そして和牛のお肉をしゃぶしゃぶっとして頂いて、鰹出汁に肉汁が入ったお出汁でお野菜を召し上がって頂くのが「そばしゃぶ」です。この「そばしゃぶ」は他店にはない当店オリジナルの料理となっております。
色々なバイトを経験して、経営者を志していた学生時代
――どのような学生時代を過ごしていましたか?
大学の4年間は人生においても特に有意義に過ごせたと思っています。まず1番は一人暮らしをしたこと。中高は厳しいルールがある寮生活を送っていたこともあり、寮生活から解放されたのが大きかったですね。あと、今はなくなったと聞いたのですが、商経学部自治会の下部組織に入っていて、運営関係のことを少し携わっていました。あとは、色々なアルバイトをしましたね。飲食、物販、アパレル、建築などありとあらゆるバイトをしました。インベーダーゲームのバグを見つけるバイトは面白かったですね。
――学生時代の経験が今でも活きていることはありますか?
やっぱり色々なバイトをして半分社会人に足を突っ込めたというのがよかったですね。いきなり社会人になって馴染めないようなことがないよう、様々な業種でいい経験ができたというのがプラスになったと思います。今、新入社員を受け入れていても、学生時代にどのような経験をして社会人になろうと思っていたんだという若者が多く、社会に適応する能力が低いと感じることが多いんですよね。うちで働くのだったら立派な商売人になってほしいと思っていますし、人と接する、人に喜んでもらうことが自分の喜びとなる、そのために自分の人間性を高めていかなくてはいけないという考えを持って生きていってほしいなと強く思っています。
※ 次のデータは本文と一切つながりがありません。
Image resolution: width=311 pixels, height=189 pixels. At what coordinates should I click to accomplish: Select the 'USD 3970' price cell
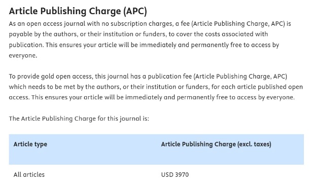[175, 174]

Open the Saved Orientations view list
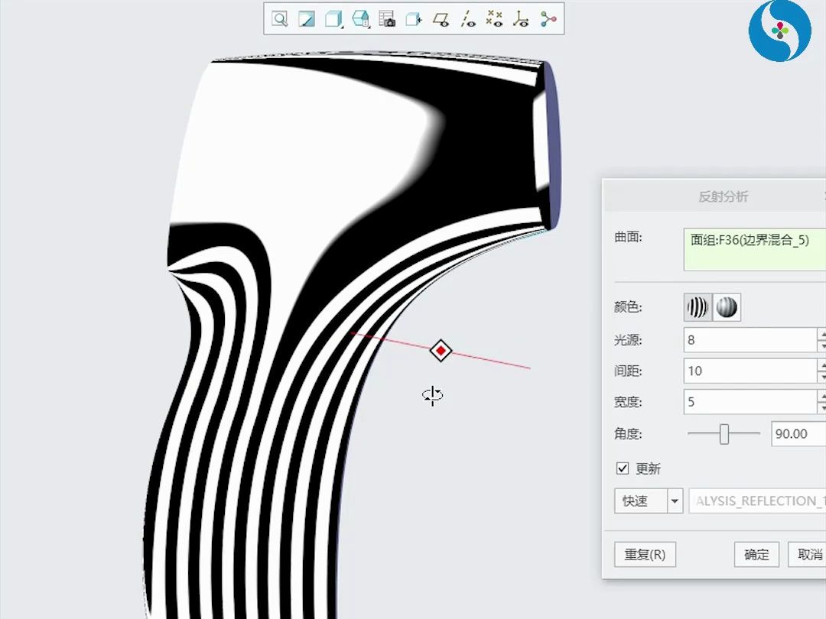(x=360, y=19)

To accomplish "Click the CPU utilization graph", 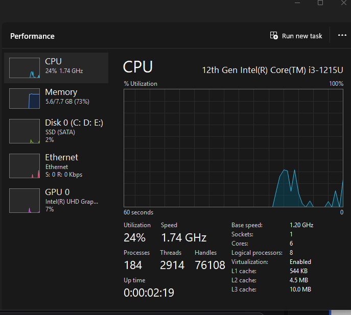I will tap(233, 148).
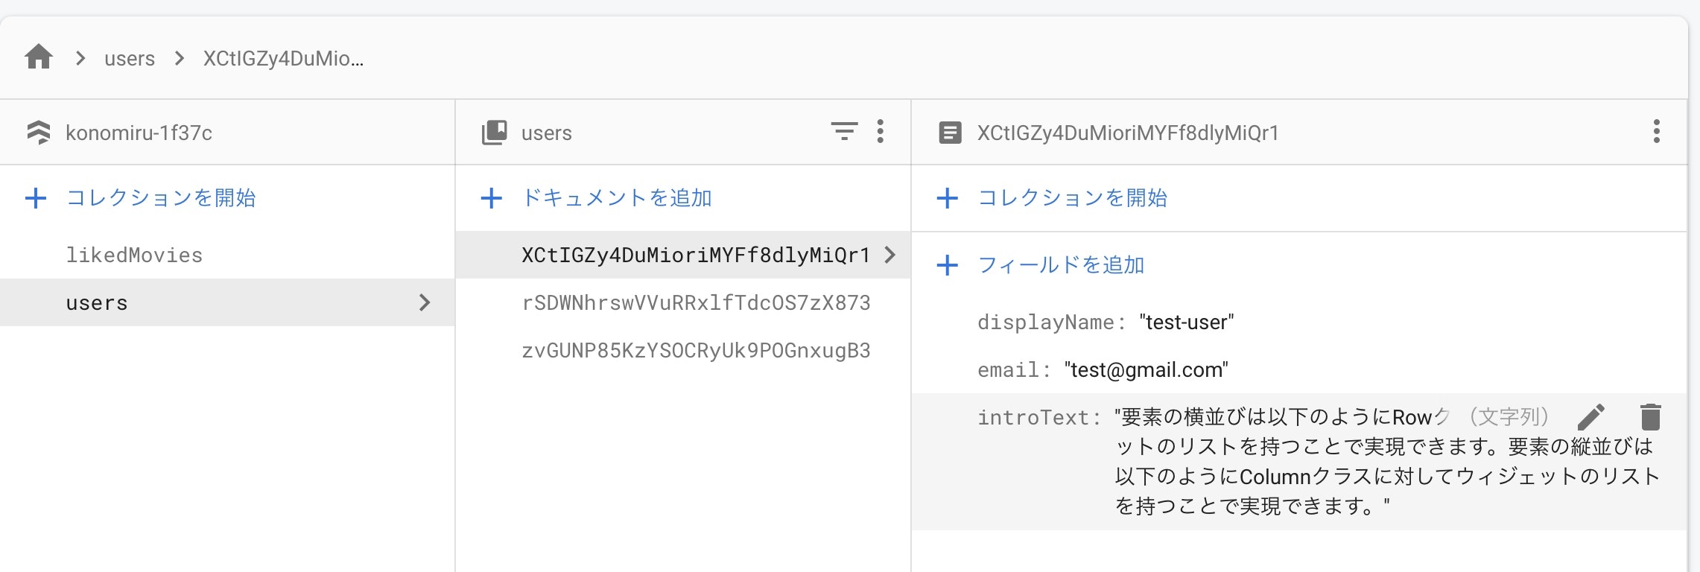1700x572 pixels.
Task: Open the users collection three-dot menu
Action: point(881,132)
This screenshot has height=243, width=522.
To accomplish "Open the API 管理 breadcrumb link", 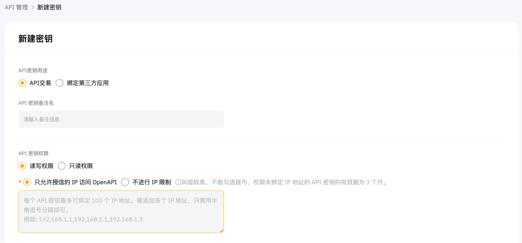I will (x=16, y=7).
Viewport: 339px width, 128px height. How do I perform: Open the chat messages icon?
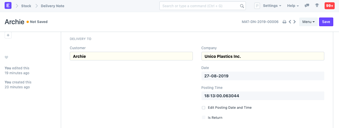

――学生時代に思い描いた将来と、現在の萬浪様はいかがでしょうか?
学生の時から商売人(経営者)になろうと決めていました。卒業してすぐはアパレルの婦人服メーカーに入ったんですが、1社目は3年と決めていて、それから自分で独立しようと思っていました。しかし、アパレル業界は一生する仕事ではないなと肌で感じたので、やっぱり飲食の方だと思い、飲食業界に入って商売人の道を突き進んでいきました。
交友関係のスケールの大きさが近大の魅力!
――卒業生としての近畿大学の魅力、近大を卒業してよかったと思うことはありますか?
マンモス大学はいいことだと思いますね。趣味でゴルフをするのですが、よく行くゴルフ場には出身大学の会があり、もちろん近大の会に入っています。出身大学は違うけれども、近大病院の先生も入っていらっしゃって繋がりが持てます。医学部がある私大は少ないし、交友関係のスケールの大きさが近大の魅力だと思いますね。商売にも人脈が大事だから校友の多さは武器だと思いますし、役立たせていただいています。
――今後の展望についてお伺いしたいです。
ここ1、2年で世の中の状況はガラッと変わってしまって、色々野心もあったのですが、飲食業界は今はまず生き残ることを第一に考えて、攻めより守りを中心でやっています。あと1年ぐらいはコロナ禍が続くと思いますが、その後に色々動けるよう考えていきたいと思っています。大阪一のうどん屋、そば屋になろうというのがポリシーなので、最高のおもてなし、最高の料理を出す、そうすれば最高の幸せが得られますよとよく社員の前でも言っています。「してもらうばかりの考えではなく、自分の方からする」ことを始めるんだという商売人の考えで、また当店の老舗感を守ったブランドイメージを確立していきたいと思っています。